Enea Xharja

Software Engineer

Add a Published Filter To Your Gatsby MDX Posts

A published filter is a great feature to filter your draft post, so that you can keep working on a it until it's ready to be shared with everyone. We can implement this feature by adding a boolean value named published in the frontmatter of your post. If we set this boolean to true, the post will be visible to the world! Otherwise, the post is visible only to you.

Let's implement this feature in a Gatsby post.

Add published to the frontmatter

We can start by adding the published boolean to the frontmatter of all our existing posts:

---
slug: "/the-best-post-ever"
date: "2020-09-01"
published: true
title: "The best post ever"
---

Adding the filter to the GraphQL queries

Once we have added the boolean value to all our post, we need to update the GraphQL queries in order to filter out any post where published is set to false.

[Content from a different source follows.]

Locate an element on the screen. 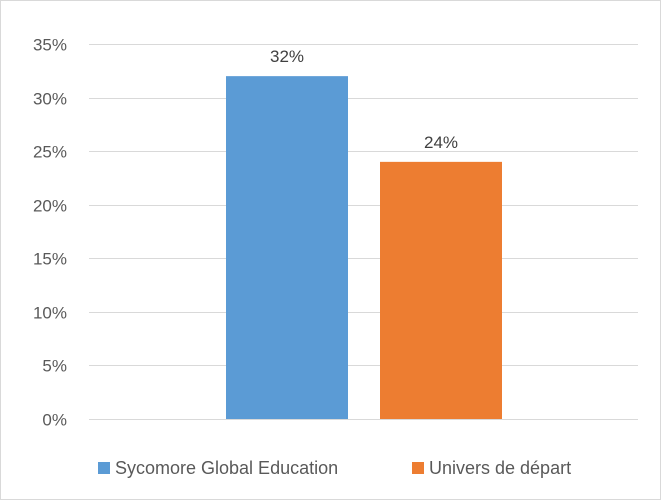  y-tick-label: 25% is located at coordinates (50, 152).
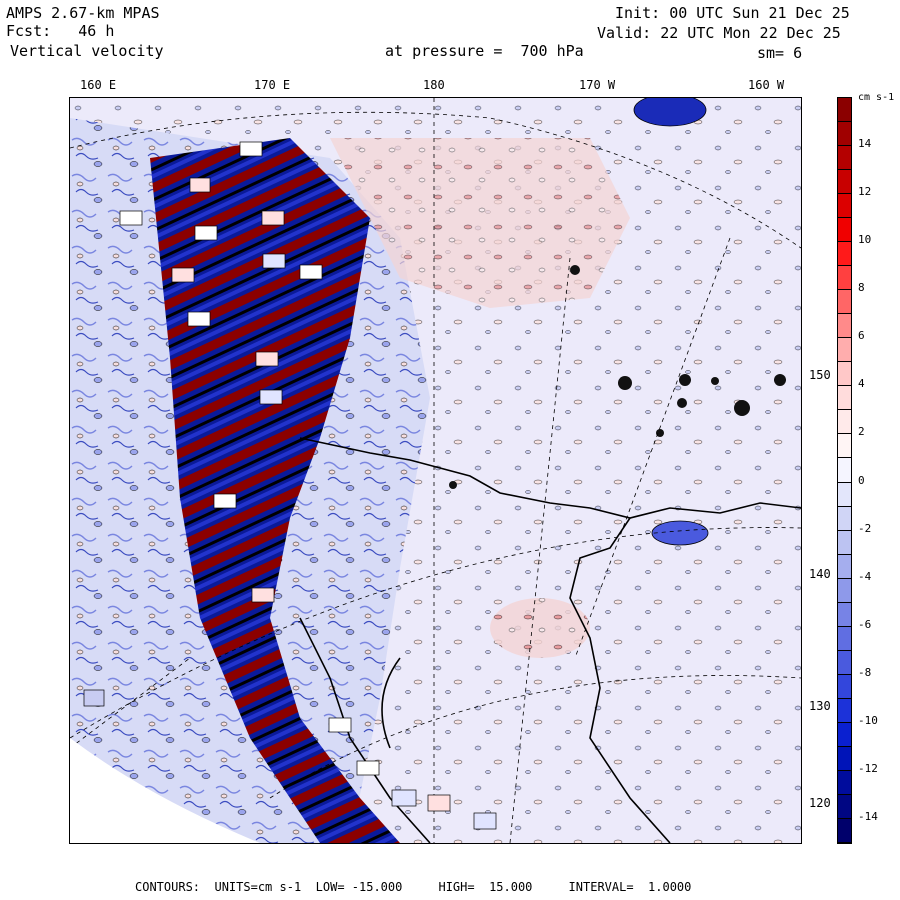  Describe the element at coordinates (780, 53) in the screenshot. I see `smoothing-label: sm= 6` at that location.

Inside your gatsby-node.js file, update the queries that fetch your MDX posts and the one for your tags (if you have this feature implemented on your website):

// gatsby-node.js

{
  allMdx(filter: { frontmatter: { published: { eq: true } } }) {
    edges {
      node {
        excerpt
        frontmatter {
          title
          slug
          date(formatString: "MMMM DD, YYYY")
          tags
        }
      }
    }
  }
  tagsGroup: allMdx(
    filter: { frontmatter: { published: { eq: true } } }
    limit: 2000
  ) {
      group(field: frontmatter___tags) {
        fieldValue
      }
    }
}

Additionally, if you have an RSS Feed integrated into your website, you need to modify also the gatsby-config.js file:

// gatsby-config.js

feeds: [
  {
    // ...
    query: `
      {
        allMdx(
          sort: { order: DESC, fields: [frontmatter___date] },
          filter: { frontmatter: { published: { eq: true } } }
        ) {
          edges {
            node {
              excerpt
              html
              frontmatter {
                title
                slug
                date(formatString: "MMMM DD, YYYY")
              }
            }
          }
        }
      }
    `,
    // ...
  },
],

Once we have updated the GraphQL queries contained into the Gatsby configuration files, it's time to update the query that fetches for our posts inside the postTemplate file:

// postTemplate.js

export const getPosts = graphql`
  query getPosts($skip: Int!, $limit: Int!) {
    allMdx(
      limit: $limit
      skip: $skip
      sort: { order: DESC, fields: [frontmatter___date] }
      filter: { frontmatter: { published: { eq: true } } }
    ) {
      edges {
        node {
          excerpt
          frontmatter {
            title
            slug
            date(formatString: "MMMM DD, YYYY")
            tags
          }
        }
      }
    }
  }
`;

Finally, for those of you who have integrated tags and categories into your website, remember to update also the GraphQL queries inside your tags.js page and tagTemplate component.